= Directive A =
According to the passage on copyright issues, what was the 2012 amendment to the Copyright Act mainly intended to do?
= Directive B =
Rewrite the passage on copyright issues from "While some apps" up to and including "is being collected.", substituting "Tumblr" for "Pinterest".

Copyright Issues and Challenges
Copyright is a category of intellectual property and is covered under the Intellectual Property Rights. They are mainly related to the artists and creators and includes books, music, movies, videos, computer programs, etc. With the advancements in technology and growth of internet, copyright issues and challenges are rising as plagiarised content is growing too along with piracy. This not only devoid the original creator of a work from the ownership or related benefits but also seems to question the status of work or creation as it can also be misused. Hence, copyrights are needed to be regulated and protected without which it would be seemingly tough to promote innovation and creative freedom.
Social Media Copyright Issues and Challenges:
There is a wide range of copyright infringement that occurs on the internet today, a major part of which is through social media. In simple terms, copyright infringement is the unlawful use or publication of someone else’s copyrighted content or material. People wrongfully take the content owned and created by someone else and use it under their name. It should be remembered that if one seeks permission for reusing or representing someone else’s work, more often than not, the owner may agree for it if credits are duly given for recognition. But many internet and social media users are not aware of the copyright laws and the policies governed by the social media platforms and hence knowingly or unknowingly lead to copyright infringement.
Instagram has a strong framework and system in its software that alerts users if content is copyrighted, and blocks or sends warning. YouTube has a similar feature as well. And apart from this, an owner can report or complaint against a content that is used without his permission by someone else.
While some apps like Twitter and Pinterest have it mentioned in their terms and conditions that by signing in, a user is allowing the app to monitor and use the content and that it is not completely or securely immune against any third party. Hence it is required that users should read the user agreements or the privacy policies of websites and apps compulsorily to ensure that they are informed about what data is being collected.
Copyright Laws in India:
The laws relating to copyright include the Copyright Act, 1957 (amended for the sixth time in 2012), the Information Technology Act, 2000 (amended in 2008), the Copyright Rules, 2013. The amendments implemented in the acts are mainly due to changing socio-economic environment and technology because of which the laws need to be at par. The last amendment in the Copyright Act in 2012 was primarily to make it suitable for the dynamic internet world and its users.

= Data extract =
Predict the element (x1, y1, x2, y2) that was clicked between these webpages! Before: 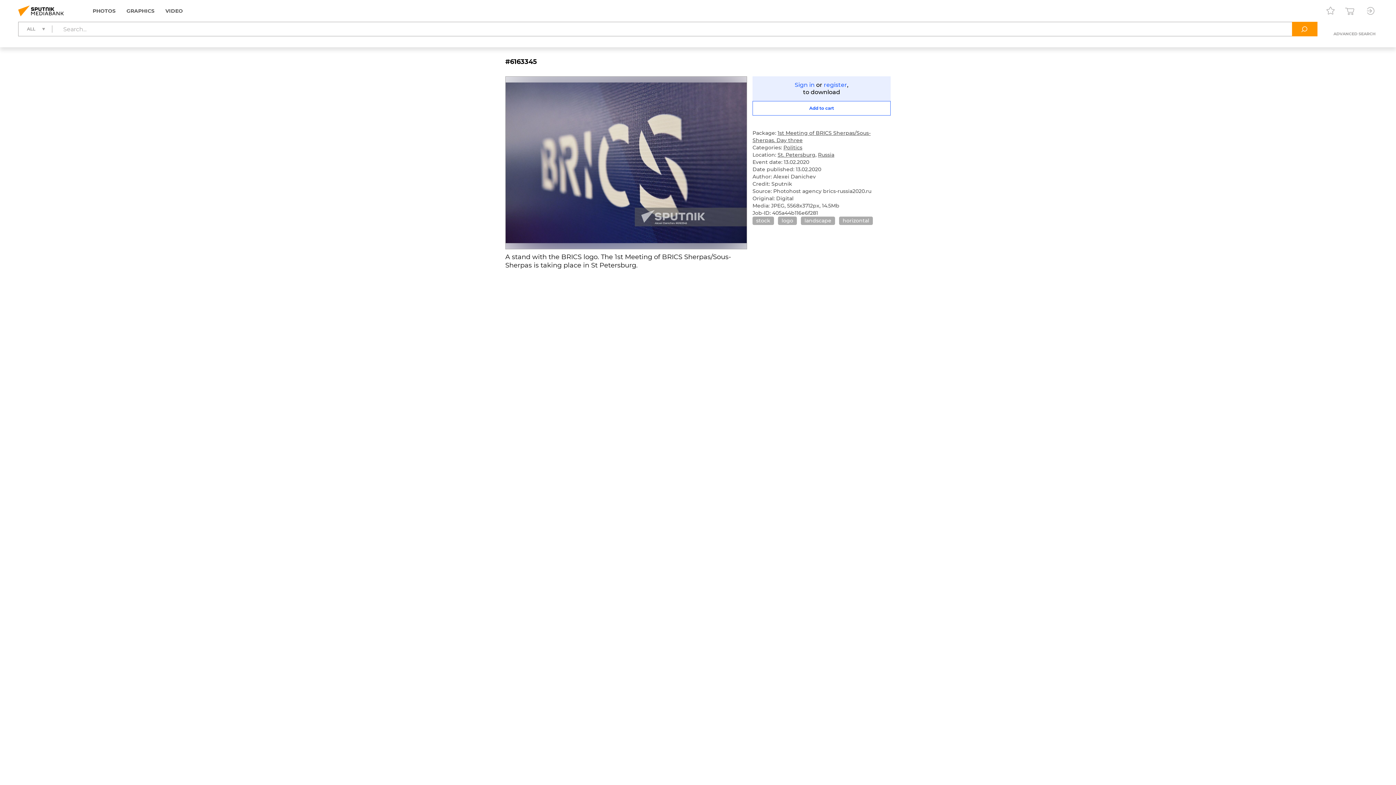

= Written answer A =
It was mainly intended to make the Act suitable for the dynamic internet world and its users.

= Written answer B =
While some apps like Twitter and Tumblr have it mentioned in their terms and conditions that by signing in, a user is allowing the app to monitor and use the content and that it is not completely or securely immune against any third party. Hence it is required that users should read the user agreements or the privacy policies of websites and apps compulsorily to ensure that they are informed about what data is being collected.